Clo remembers everything about that day clearly. She remembers sitting eagerly at the dining table, the rain at the windows; remembers the pain radiating from the two points of her earlobes; and she remembers how, slow as a waltz, the Happy Birthday began.
At first it was only her mother’s full, high voice. Then Maggie joined with her pubescent quavering. And then, finally, there entered that other throat, that deeper, scratchier throat that made Clo shiver.
Standing in her bathroom, Clo freezes with the toothbrush in her mouth. Why is she remembering a deep voice?
The news is still on in the living room; Clo turns it off and concentrates. She sees the memory play out: the song quieting as her mother sets the cupcake in front of her, her blowing out all the candles at once, easily, her looking up and seeing a room full of smoke—and through it, a broad-shouldered figure across the table.
A man wearing a maroon cardigan and holding himself like a spider: motionless, waiting.
Clo almost chokes on her toothpaste.
For the last three years Clo has helped coordinate the volunteers and settlement mentors at the Immigrant Services Society. She’d started as a mentor herself, liking the idea of welcoming anxious foreigners at airports, explaining public transit, learning greetings in Hindi, Mandarin, Filipino. But the required level of affability and social finesse was beyond her; she was no good at making people feel at home.
That Monday, she’s barely touched her seat when she sees Jaspreet winging his way towards her.
Since he started at the office a week ago, he has brought Clo coffee from the machine every morning. Clo doesn’t drink coffee, but she hadn’t refused the first time.
“Good morning, Clothilde.”
Along with coffee, Jaspreet has also been trying to guess her full name. Clora? Clotille? All he knows for sure is that it isn’t Chloe.
“First hoarfrost of the season! Helped a couple from Mumbai other day, wouldn’t want to be them now. Brr.” Jaspreet sets her mug down and gives her a concerned look. “Say, that was rough last week, you doing okay?”

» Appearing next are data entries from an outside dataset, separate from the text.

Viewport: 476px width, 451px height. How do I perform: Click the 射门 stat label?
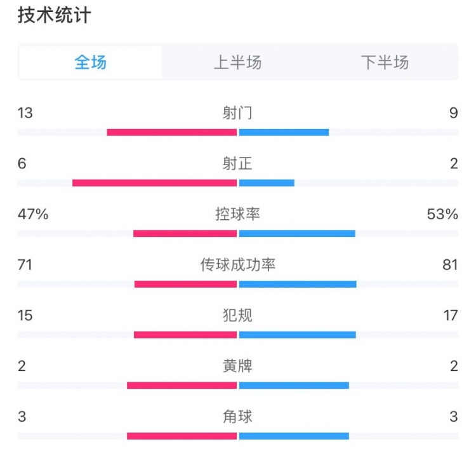[x=237, y=113]
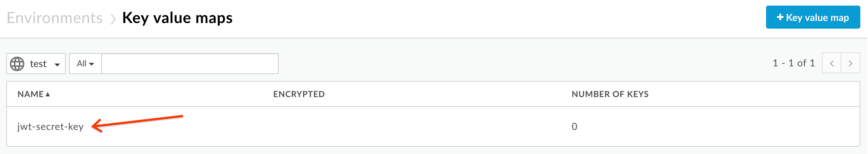This screenshot has height=154, width=868.
Task: Click the Key value maps page title
Action: (177, 18)
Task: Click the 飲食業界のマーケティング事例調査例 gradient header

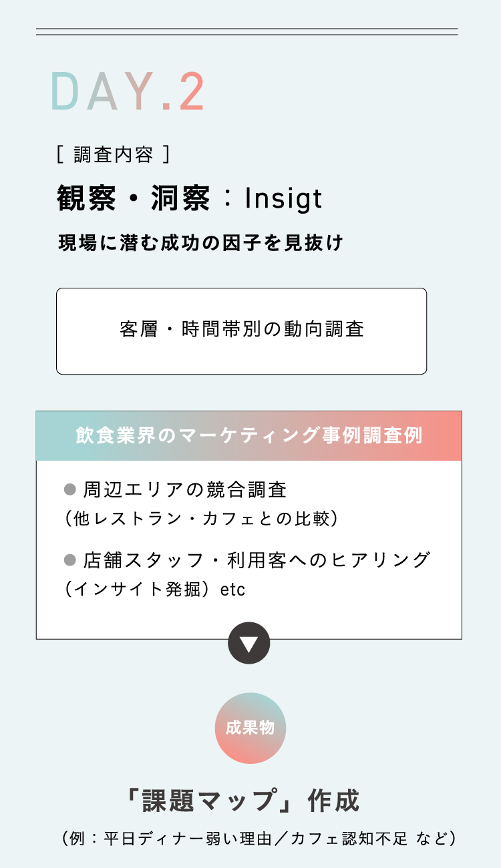Action: pyautogui.click(x=248, y=436)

On Friday, Clo lost a pile of case notes and for the first time on the job the boss yelled at her. That Jaspreet has remembered this over the weekend causes her to shift in her seat. Before he can say anything more, her phone rings and she seizes it mid-tone. “Immigrant Services.”
“There are raccoons in the house!” screams a voice on the other end. “Raccoons!”

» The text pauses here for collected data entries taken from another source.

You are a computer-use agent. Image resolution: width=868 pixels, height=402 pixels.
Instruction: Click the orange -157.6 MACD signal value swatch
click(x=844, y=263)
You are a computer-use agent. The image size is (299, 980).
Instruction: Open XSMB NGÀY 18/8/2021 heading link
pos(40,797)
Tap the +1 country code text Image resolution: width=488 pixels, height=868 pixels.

Clo flashes Jaspreet an apologetic look. “Go on,” she says into the receiver.
“They are in our basement! They have toileted the carpet! They have pulled the—the stuff from the walls!” The woman’s accent is thick, Slavic, Clo thinks, and there is yelling in the background.
“Did you leave a window open?”
“Yes. Maybe. Please, they have messes everywhere!”
“Okay,” says Clo. “This happens in Canada. Sometimes.” She pauses, remembering. “When I was a kid, a raccoon got under our porch and someone from Animal Control had to coax it out; I can give you their number.”
“Shut your basement windows from now on, okay? If you leave them an opening, they will come back inside.”
The woman repeats the phrase back to her. If you leave them an opening they will come inside.
“Hello?” says the woman. “The number? Hello?”
The man hadn’t been from Animal Control. Animal Control sent men in blue vests with nets and trapping kits, not men in wool cardigans.
Clo closes her eyes. In the memory, she can see the man from the shoulders down. He’s in ironed blue jeans and shoes of chestnut leather, stooping, placing a jar of peanut butter on the lawn. His hands are pale; as he stands, they clench and unclench slowly, as though pumping something. He steps back, goes still. An immense patience organizes the scene—a sense of infinite time, infinite waiting. The raccoon pokes its head out from beneath the porch, nose twitching. The man leans forward—
Suddenly Clo becomes aware of her office again. The phone has gone dead in her hand, and someone is standing over her.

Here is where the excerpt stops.